One reason why it was so hard to convince people that Microsoft is not rabidly antagonistic towards FOSS licensing is that so many people think they have no involvement in open source.  A decade ago, there was virtually no evidence of any such involvement.  However, that was a long time ago.  Quietly over the years, Microsoft has got on with the job of working out how to make use of FOSS licensing and how to support the FOSS community.  For example, as well as making increasingly extensive use of Github, they run an important FOSS forge (CodePlex) on which they, themselves, host many hundreds of distinct projects.  The total count may even be in the thousands now.  I suspect there is a limit of about 500 records on CodePlex searches because, for the past few years, whenever I search for Microsoft-specific projects on CodePlex, I always get approx. 500 hits.  Admittedly, a large volume of the stuff they publish under FOSS licences amounts to code samples, but many of those 'samples' have grown into useful and fully featured frameworks, libraries and tools.

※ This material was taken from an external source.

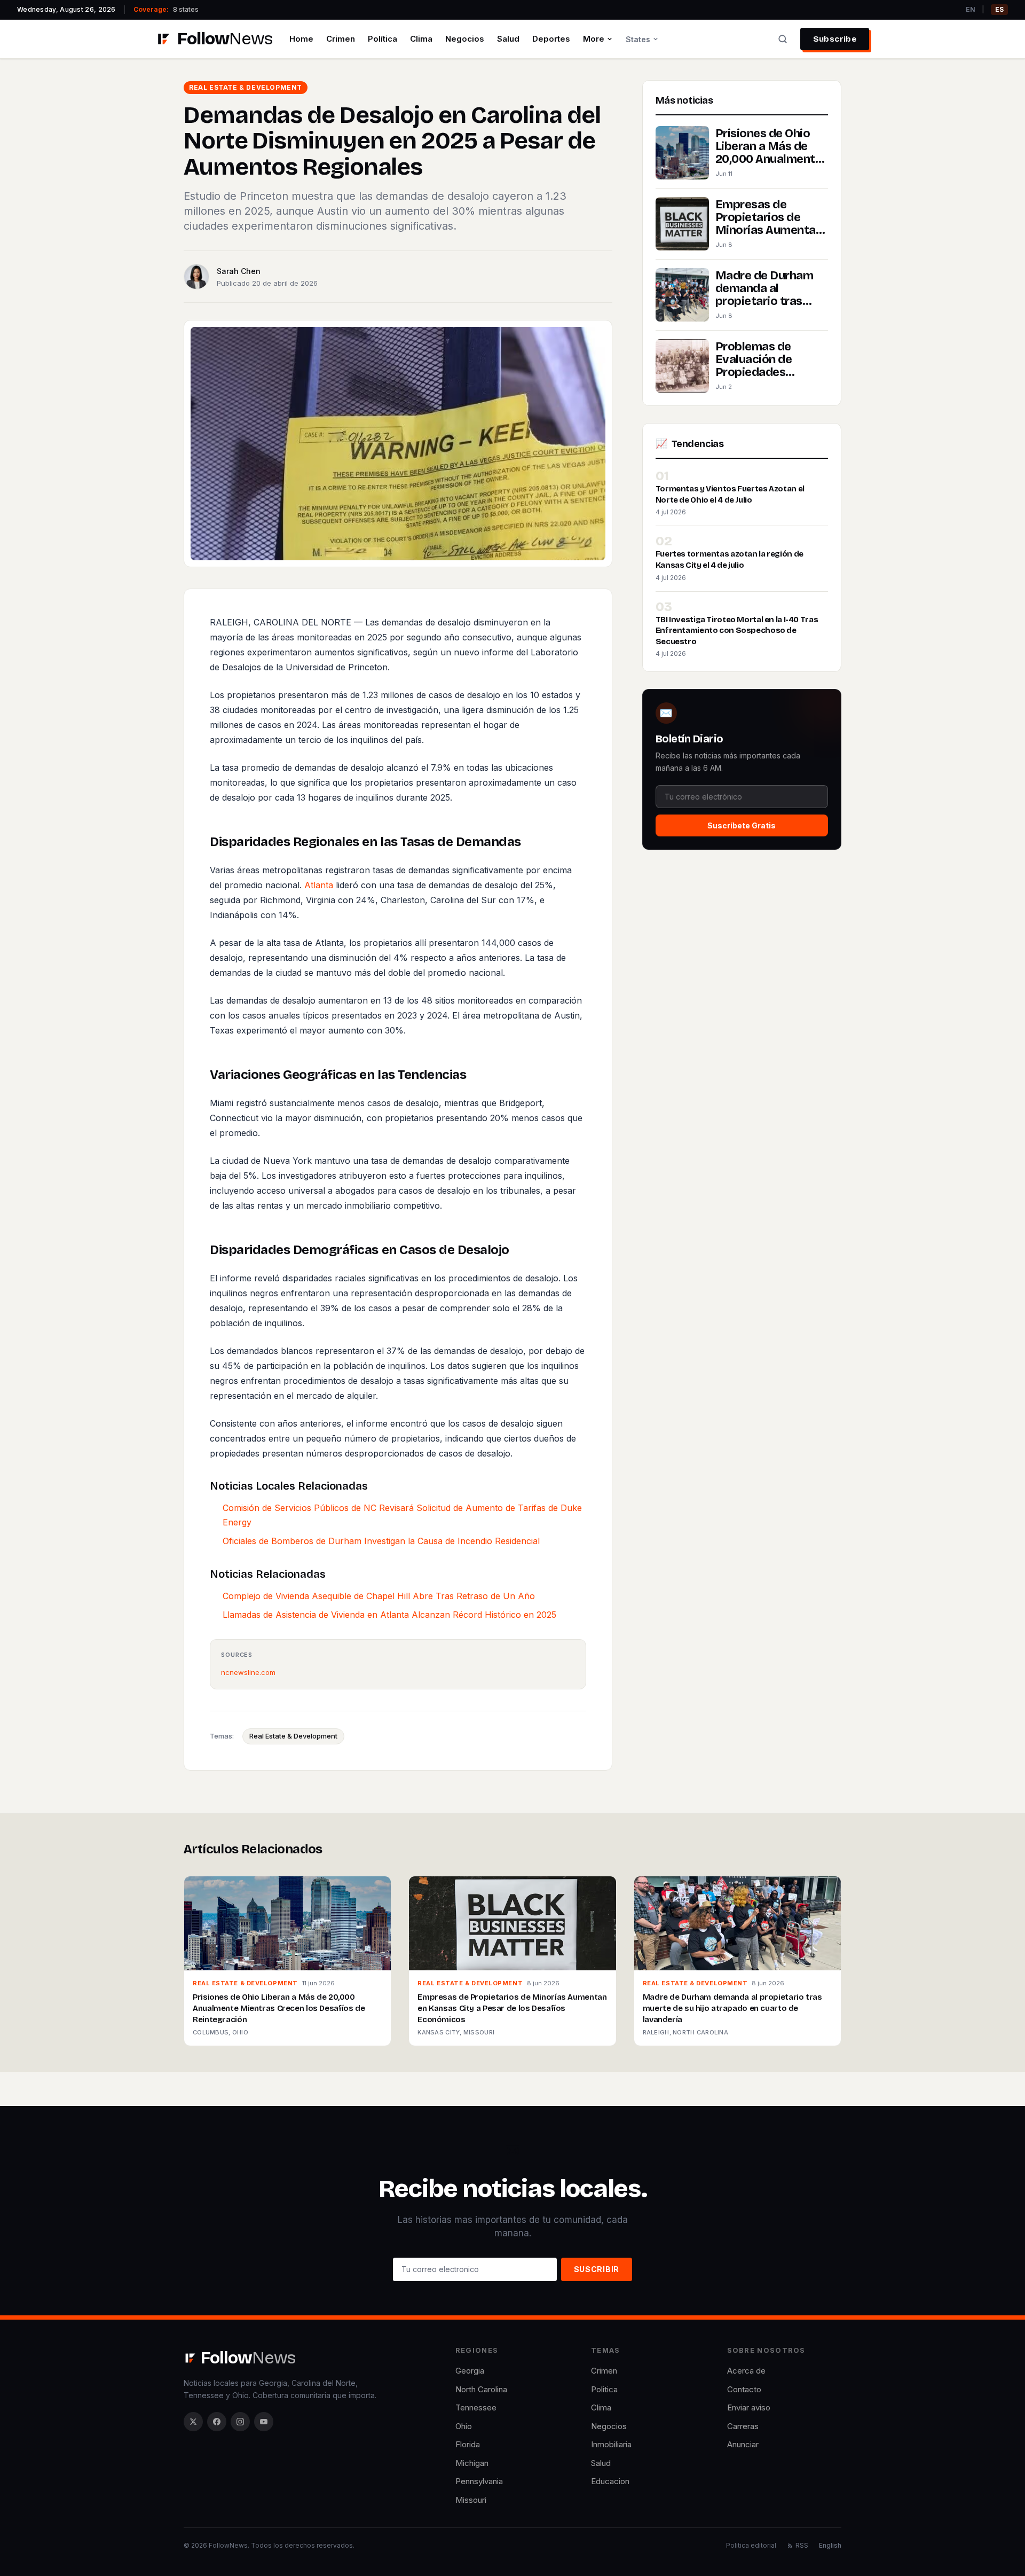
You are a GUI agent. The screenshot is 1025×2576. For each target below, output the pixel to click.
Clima (421, 39)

All this is leading up to the observation that yesterday's announcement by Scott Guthrie marks a significant milestone and should not go unnoticed.  If you missed it, let me summarise.   From the first release of .NET, Microsoft has offered a web development framework called ASP.NET.  The core libraries are included in the .NET framework which is released free of charge, but which is not open source.   However, in recent years, the number of libraries that constitute ASP.NET have grown considerably.  Today, most professional ASP.NET web development exploits the ASP.NET MVC framework.  This, together with several other important parts of the ASP.NET technology stack, is released on CodePlex under the Apache 2.0 licence.   Hence, today, a huge swathe of web development on the .NET/Azure platform relies four-square on the use of FOSS frameworks and libraries.

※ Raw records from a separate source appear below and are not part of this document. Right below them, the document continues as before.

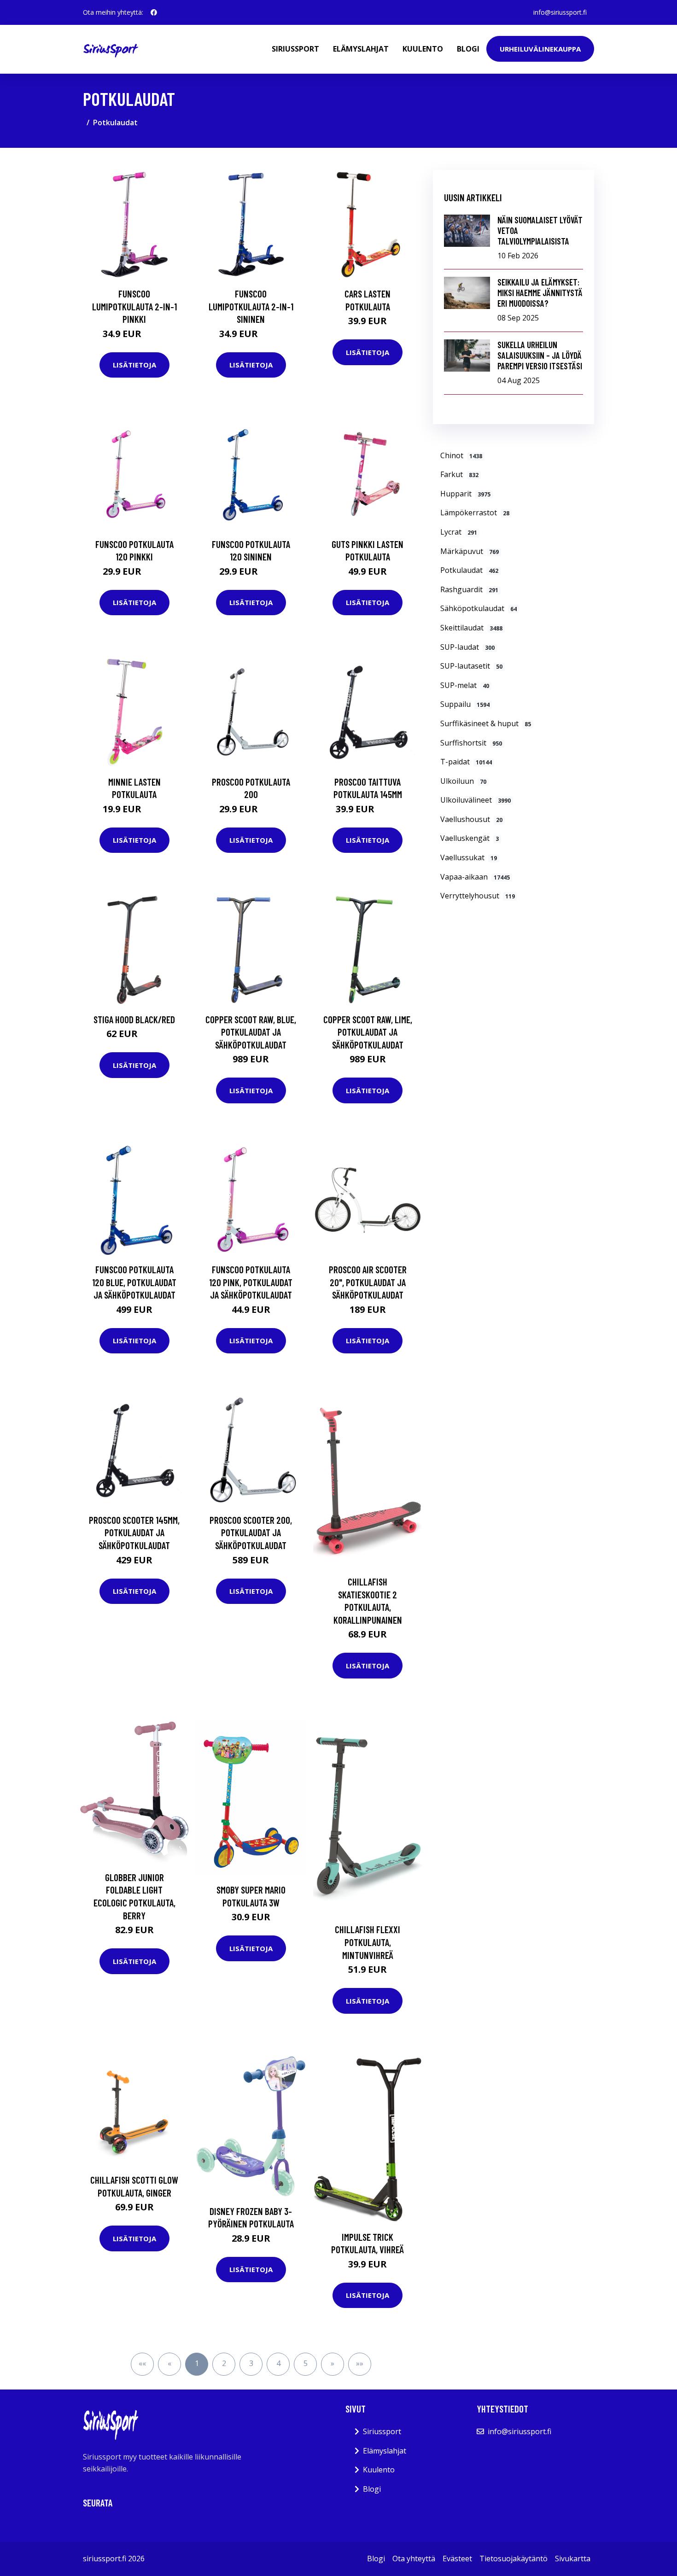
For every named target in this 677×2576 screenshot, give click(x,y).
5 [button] (305, 2363)
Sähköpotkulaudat (478, 608)
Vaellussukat (468, 857)
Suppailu (465, 704)
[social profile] (154, 12)
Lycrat (458, 532)
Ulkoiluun (463, 781)
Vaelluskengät (469, 838)
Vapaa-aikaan (475, 877)
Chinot (461, 455)
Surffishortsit (471, 743)
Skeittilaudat (471, 628)
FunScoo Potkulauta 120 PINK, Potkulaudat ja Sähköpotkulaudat (250, 1282)
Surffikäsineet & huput (485, 723)
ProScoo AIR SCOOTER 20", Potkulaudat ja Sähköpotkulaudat (368, 1282)
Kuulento (423, 49)
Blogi (468, 49)
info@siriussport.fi (560, 12)
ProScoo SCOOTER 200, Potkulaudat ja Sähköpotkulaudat (251, 1532)
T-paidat (466, 762)
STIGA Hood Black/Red (134, 1019)
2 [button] (224, 2363)
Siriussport (295, 49)
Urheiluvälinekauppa (540, 48)
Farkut (459, 474)
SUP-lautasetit (471, 666)
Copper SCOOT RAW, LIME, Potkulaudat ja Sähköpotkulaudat (367, 1032)
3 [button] (251, 2363)
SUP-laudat (467, 647)
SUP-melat (464, 685)
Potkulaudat (469, 570)
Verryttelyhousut (477, 896)
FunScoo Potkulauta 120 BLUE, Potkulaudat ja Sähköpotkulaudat (134, 1282)
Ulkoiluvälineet (475, 800)
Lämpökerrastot (474, 512)
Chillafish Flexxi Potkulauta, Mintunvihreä (367, 1941)
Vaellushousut (471, 819)
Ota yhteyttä (413, 2558)
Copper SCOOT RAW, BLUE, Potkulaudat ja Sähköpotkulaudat (250, 1032)
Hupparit (465, 494)
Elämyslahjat (361, 49)
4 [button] (278, 2363)
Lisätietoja (134, 364)
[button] (332, 2364)
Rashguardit (469, 589)
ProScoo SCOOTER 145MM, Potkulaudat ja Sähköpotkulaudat (134, 1532)
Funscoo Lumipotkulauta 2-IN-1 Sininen (251, 306)
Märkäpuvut (469, 551)
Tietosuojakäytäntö (513, 2558)
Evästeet (457, 2558)
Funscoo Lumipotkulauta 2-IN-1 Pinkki (134, 306)
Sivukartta (572, 2558)
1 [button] (197, 2363)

Yesterday, Scott Guthrie announced the next stage of ASP.NET's journey towards FOSS nirvana.  This involves extending ASP.NET's FOSS stack to include Web API and the MVC Razor view engine which is rapidly becoming the de facto 'standard' for building web pages in ASP.NET.  However, perhaps the more important announcement is that the ASP.NET team will now accept and review contributions from the community.  Scott points out that this model is already in place elsewhere in Microsoft, and specifically draws attention to development of the Windows Azure SDKs.  These SDKs are central to Azure development.   The .NET and Java SDKs are published under Apache 2.0 on Github and Microsoft is open to community contributions.  Accepting contributions is a more profound move than simply releasing code under FOSS licensing.  It means that Microsoft is wholeheartedly moving towards a full-blooded open source approach for future evolution of some of their central and most widely used .NET and Azure frameworks and libraries.  In conjunction with Scott's announcement, Microsoft has also released Git support for CodePlex (at long last!) and, perhaps more importantly, announced significant new investment in their own FOSS forge.

Here at Solidsoft we have several reasons to be very interested in Scott's announcement. I'll draw attention to one of them.  Earlier this year we wrote the initial version of a new UK Government web application called CloudStore.  CloudStore provides a way for local and central government to discover and purchase applications and services. We wrote the web site using ASP.NET MVC which is FOSS.  However, this point has been lost on the ladies and gentlemen of the press and, I suspect, on some of the decision makers on the government side.  They announced a few weeks ago that future versions of CloudStore will move to a FOSS framework, clearly oblivious of the fact that it is already built on a FOSS framework.  We are, it is fair to say, mildly irked by the uninformed and badly out-of-date assumption that “if it is Microsoft, it can't be FOSS”.  Old prejudices live on.